My own employer is a good example. A charter member of a global communications dynasty, we have benefited from our uptown cousins with a powerful new website. Now, viewers who were once resigned to looking from the outside in can fling open the cyber-doors and poke around the property. Weather geeks can peruse radar and satellites without having to wait for a dapper meteorologist’s smarmy permission. News nerds can cue up that story they missed when the dog soiled the rug - without having to sit through endless teases rife with close-ups and clichés. Best of all, newscast consumers can file a complaint, register a request, or add to the subject matter at hand with wisdom and insight once deemed unworthy of inclusion. The end result: a deeper, more detail-oriented news product - one that boasts the immediacy of moving images, the analysis of long-form print and the interactivity found only in a hyper-linked world. And we’re just getting started.

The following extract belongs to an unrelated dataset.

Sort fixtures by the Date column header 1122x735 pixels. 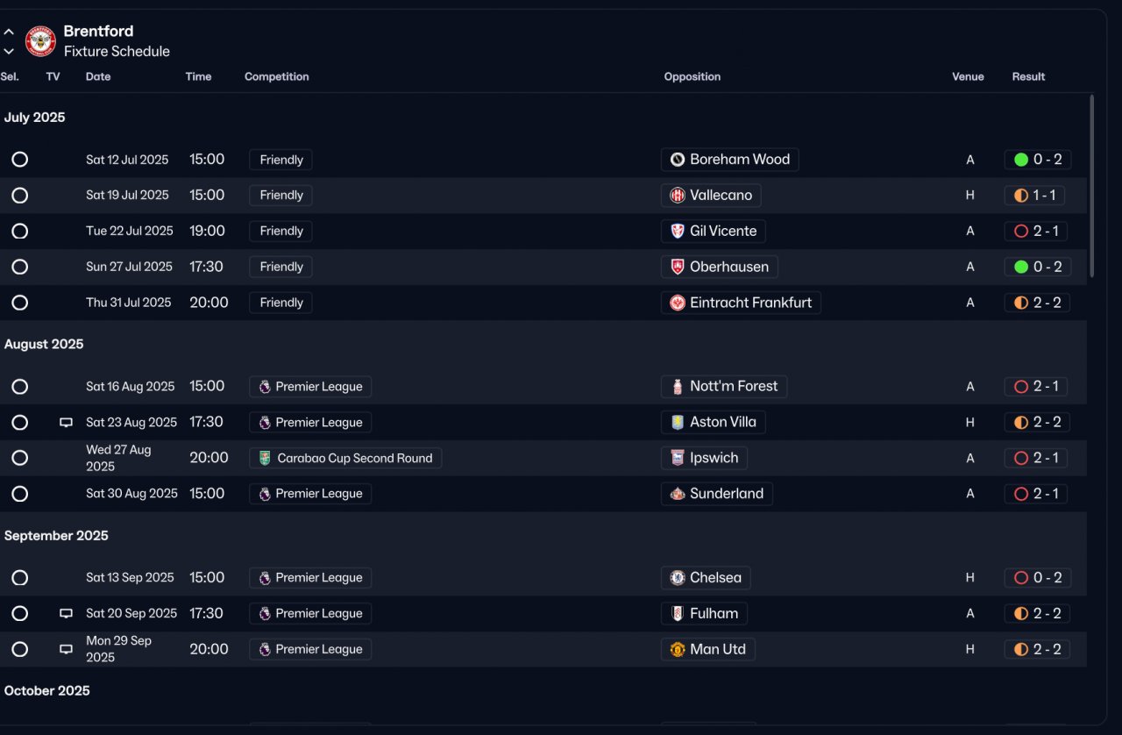pyautogui.click(x=98, y=77)
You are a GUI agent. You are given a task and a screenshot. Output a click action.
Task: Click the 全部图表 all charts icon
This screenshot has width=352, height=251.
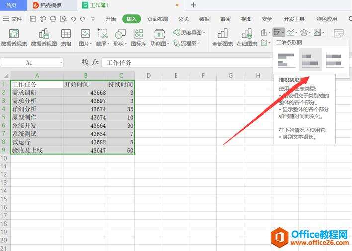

But the metamorphosis won’t come without a few growing pains. Despite our claims of cutting edge abandon, your local broadcast newsroom is really a rather staid place, a highly segmented landscape where job descriptions form borders and individual disciplines rarely mix. Reporters write, photogs shoot, anchors gesticulate and never the twain shall meet. No more. Technology is breaking down age-old walls and forcing both scribes and technicians to learn new skills. No longer married to one particular medium, the denizens of newsrooms everywhere will soon have to learn the skills of their co-workers if they want to stay in the game. Not everyone will survive, but in order to survive the great unbundling of media, we must all abandon the priesthood of our particular tools and learn how to tell stories in a smattering of formats - before a newly empowered audience decides the self-appointed gatekeepers of the fourth estate are little more than crumbling statues of a pompous age.

4 comments:

Anonymous said...

You have the writing and the shooting down pat and probably clean up real good picture below not withstanding. So's how's your voice? BB

Brad W. said...

AMEN!

Brad Weaver, BC Instructor said...

Oops- meant to leave my "AMEN" with this blogger identity.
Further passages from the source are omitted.